§ Records for this exercise:
#####

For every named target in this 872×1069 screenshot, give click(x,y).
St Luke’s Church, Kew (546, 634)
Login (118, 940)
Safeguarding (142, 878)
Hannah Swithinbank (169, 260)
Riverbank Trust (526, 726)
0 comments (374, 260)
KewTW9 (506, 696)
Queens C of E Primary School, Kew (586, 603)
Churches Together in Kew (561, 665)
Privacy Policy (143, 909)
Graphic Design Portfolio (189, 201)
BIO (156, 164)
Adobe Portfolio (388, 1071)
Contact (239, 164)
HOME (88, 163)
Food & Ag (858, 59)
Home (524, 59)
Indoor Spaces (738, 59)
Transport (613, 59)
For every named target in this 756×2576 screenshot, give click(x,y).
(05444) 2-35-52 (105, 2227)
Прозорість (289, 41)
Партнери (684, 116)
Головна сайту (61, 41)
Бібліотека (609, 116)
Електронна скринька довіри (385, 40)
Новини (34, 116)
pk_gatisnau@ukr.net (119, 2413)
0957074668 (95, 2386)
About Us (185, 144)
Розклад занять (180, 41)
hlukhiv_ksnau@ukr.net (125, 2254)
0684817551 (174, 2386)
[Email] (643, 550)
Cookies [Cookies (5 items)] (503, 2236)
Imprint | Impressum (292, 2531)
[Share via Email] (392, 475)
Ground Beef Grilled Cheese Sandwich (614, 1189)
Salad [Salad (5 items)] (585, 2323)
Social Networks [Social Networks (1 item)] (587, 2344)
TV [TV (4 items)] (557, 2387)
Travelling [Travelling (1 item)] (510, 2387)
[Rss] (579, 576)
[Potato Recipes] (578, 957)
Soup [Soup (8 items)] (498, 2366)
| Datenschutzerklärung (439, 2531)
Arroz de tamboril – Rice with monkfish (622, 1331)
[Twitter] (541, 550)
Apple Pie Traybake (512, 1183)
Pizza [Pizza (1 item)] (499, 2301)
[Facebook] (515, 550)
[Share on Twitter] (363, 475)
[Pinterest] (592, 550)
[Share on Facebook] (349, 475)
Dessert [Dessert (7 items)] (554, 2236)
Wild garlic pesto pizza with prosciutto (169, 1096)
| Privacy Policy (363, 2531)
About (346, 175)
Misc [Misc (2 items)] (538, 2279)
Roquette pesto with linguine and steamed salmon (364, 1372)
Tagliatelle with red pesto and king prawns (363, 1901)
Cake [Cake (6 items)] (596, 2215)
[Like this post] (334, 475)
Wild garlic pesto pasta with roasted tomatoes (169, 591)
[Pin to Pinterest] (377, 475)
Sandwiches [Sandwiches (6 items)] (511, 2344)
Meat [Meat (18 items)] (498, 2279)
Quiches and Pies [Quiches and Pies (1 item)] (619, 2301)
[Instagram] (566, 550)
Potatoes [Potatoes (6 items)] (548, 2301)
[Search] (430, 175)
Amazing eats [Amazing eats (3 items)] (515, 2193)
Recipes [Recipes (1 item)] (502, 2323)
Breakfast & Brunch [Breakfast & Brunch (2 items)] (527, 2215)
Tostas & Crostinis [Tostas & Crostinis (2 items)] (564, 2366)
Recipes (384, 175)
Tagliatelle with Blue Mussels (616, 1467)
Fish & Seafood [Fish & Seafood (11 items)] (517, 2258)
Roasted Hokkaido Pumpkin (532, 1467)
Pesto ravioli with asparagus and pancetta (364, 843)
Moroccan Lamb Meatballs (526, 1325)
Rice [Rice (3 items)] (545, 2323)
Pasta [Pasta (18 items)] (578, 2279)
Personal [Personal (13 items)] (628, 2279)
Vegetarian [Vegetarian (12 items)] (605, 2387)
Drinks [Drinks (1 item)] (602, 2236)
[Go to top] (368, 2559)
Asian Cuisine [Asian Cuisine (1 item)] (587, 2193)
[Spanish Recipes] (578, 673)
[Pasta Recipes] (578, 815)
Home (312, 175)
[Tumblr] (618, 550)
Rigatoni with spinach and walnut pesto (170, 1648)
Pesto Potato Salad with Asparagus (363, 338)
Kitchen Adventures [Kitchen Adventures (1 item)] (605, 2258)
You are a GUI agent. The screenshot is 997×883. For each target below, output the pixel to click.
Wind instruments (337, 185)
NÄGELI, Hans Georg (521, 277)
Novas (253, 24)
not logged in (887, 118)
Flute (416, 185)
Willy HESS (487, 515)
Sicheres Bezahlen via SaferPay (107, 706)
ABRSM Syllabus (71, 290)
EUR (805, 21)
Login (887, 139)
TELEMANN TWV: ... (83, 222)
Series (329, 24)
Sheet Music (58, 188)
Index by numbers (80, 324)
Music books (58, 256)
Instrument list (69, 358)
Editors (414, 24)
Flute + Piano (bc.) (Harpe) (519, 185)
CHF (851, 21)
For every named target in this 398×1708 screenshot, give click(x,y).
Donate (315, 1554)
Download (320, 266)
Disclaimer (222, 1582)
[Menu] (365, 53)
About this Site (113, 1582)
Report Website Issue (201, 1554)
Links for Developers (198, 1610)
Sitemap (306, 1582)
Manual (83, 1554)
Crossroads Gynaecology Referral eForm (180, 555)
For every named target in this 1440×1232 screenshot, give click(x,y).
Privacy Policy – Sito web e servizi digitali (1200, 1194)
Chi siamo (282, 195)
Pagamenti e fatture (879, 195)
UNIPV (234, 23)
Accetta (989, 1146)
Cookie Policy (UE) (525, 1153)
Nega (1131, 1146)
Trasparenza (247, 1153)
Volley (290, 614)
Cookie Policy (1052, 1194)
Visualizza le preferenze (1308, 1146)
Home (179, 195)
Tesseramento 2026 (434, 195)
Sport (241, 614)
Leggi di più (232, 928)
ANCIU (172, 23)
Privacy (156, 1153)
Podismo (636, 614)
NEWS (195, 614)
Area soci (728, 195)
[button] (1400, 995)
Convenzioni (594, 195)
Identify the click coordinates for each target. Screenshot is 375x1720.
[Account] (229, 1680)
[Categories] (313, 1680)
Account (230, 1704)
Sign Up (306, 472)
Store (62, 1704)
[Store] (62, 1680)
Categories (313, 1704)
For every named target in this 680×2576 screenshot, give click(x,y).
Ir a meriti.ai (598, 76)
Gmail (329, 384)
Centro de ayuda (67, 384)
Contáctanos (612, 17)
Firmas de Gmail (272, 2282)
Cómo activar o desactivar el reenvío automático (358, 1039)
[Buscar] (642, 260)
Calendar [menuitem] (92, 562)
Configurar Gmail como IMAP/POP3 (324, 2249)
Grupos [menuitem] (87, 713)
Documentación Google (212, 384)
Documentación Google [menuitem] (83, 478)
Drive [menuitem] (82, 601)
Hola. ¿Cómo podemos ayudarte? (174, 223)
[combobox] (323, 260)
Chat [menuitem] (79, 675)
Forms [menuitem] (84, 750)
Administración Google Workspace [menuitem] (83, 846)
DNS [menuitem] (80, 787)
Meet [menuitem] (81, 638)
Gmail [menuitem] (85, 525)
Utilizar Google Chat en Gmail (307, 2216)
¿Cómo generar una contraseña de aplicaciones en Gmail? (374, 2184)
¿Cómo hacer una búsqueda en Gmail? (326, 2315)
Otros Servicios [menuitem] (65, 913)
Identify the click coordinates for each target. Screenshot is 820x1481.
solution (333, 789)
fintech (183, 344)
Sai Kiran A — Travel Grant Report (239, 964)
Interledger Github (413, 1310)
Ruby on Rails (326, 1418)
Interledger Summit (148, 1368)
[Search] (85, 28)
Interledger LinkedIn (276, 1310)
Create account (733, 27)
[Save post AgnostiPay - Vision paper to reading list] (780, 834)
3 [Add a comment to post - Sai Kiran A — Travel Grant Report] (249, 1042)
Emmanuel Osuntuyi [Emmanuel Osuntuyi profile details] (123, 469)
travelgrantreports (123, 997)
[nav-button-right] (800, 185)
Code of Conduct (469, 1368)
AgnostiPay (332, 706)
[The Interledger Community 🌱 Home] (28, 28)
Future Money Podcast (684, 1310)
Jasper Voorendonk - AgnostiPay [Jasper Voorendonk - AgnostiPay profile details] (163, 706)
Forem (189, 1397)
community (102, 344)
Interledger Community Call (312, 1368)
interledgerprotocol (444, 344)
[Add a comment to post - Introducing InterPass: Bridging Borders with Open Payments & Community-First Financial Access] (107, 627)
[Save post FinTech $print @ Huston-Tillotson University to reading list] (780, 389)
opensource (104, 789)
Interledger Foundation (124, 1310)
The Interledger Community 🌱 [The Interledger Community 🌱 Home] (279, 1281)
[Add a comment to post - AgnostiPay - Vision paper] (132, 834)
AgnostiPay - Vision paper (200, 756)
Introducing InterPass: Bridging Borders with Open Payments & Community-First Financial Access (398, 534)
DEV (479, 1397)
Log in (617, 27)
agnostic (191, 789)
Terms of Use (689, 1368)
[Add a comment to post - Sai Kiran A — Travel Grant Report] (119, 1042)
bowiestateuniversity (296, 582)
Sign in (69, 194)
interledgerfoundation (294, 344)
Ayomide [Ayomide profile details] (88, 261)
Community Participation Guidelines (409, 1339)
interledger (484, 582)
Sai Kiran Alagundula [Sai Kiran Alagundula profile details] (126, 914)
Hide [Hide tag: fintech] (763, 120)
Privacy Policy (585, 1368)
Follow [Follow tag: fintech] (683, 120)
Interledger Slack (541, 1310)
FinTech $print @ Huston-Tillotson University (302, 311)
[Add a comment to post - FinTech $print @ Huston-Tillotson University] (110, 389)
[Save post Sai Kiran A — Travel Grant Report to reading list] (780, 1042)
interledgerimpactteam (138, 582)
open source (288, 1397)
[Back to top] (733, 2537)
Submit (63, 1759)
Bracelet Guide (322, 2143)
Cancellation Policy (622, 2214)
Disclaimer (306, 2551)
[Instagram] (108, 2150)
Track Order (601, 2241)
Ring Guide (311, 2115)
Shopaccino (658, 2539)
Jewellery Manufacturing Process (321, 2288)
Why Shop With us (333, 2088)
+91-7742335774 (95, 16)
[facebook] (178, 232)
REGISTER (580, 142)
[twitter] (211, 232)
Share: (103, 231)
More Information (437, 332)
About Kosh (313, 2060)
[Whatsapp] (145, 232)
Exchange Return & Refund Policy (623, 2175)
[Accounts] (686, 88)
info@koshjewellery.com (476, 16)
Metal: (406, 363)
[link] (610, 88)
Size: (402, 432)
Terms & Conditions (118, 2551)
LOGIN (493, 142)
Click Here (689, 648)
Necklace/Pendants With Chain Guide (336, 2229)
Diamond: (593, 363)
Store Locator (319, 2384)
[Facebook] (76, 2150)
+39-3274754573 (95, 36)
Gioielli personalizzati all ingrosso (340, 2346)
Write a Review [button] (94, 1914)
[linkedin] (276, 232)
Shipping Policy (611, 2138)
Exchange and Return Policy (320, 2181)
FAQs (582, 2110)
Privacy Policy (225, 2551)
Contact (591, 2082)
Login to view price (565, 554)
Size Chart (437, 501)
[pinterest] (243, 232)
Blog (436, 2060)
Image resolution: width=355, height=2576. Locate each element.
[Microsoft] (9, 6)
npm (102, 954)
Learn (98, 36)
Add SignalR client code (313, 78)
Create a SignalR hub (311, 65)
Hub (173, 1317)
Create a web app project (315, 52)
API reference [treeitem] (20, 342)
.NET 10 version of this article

#####

§ Exercise instructions: Return, unchanged, the rows starting with the one that contains "[Like this post] (334, 475)" and going on through the one that contains "Meat [Meat (18 items)] (498, 2279)", both of those included.

§ Response to this task:
[Like this post] (334, 475)
Wild garlic pesto pasta with roasted tomatoes (169, 591)
[Pin to Pinterest] (377, 475)
Sandwiches [Sandwiches (6 items)] (511, 2344)
Meat [Meat (18 items)] (498, 2279)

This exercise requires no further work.